Recently saw a post '20 common AI-coded app vulnerabilities', and thought to myself that 20 is nice but very optimistic, as an avid AI user for years now I personally saw more than 20 on every project that was not ai-written in a targeted manner, but as huge chunks. So, I got my good friends Claude, ChatGPT, Gemini and Grok to help me throw few more into it. Initial thought was to package as a vulnerability scanner, but... would rather not even attempt to earn on vulnerabilities and instead encourage users to run audits for keeping all free, open source and with an ability to contribute. And here it is:

Open source checklist of 258 vulnerabilities common in applications built with AI coding assistants. 17 categories. Detection method ([S] static, [R] runtime, [C] config) and severity rating on every item.

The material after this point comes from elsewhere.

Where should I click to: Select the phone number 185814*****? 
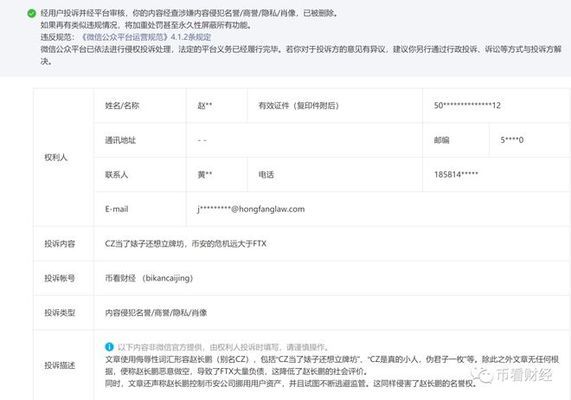point(456,174)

The part that isn't in existing references - Category 6, 33 items specific to LLM integration. Some of the less-obvious ones:

6.26 - MCP tool poisoning: attacker-controlled MCP server injects instructions into tool results the agent reads as trusted input. Detection: static analysis of MCP server config plus runtime inspection of tool result handling before prompt injection.

6.27 - Agent memory poisoning: malicious content written to long-term memory (vector DB, key-value store, file) is retrieved in a future session and executed in context. Detection: audit memory write paths for content validation before storage.

6.30 - Cross-agent prompt injection: orchestrator passes Agent A's output as Agent B's input without sanitization or trust boundary. Detection: static analysis of multi-agent orchestration code.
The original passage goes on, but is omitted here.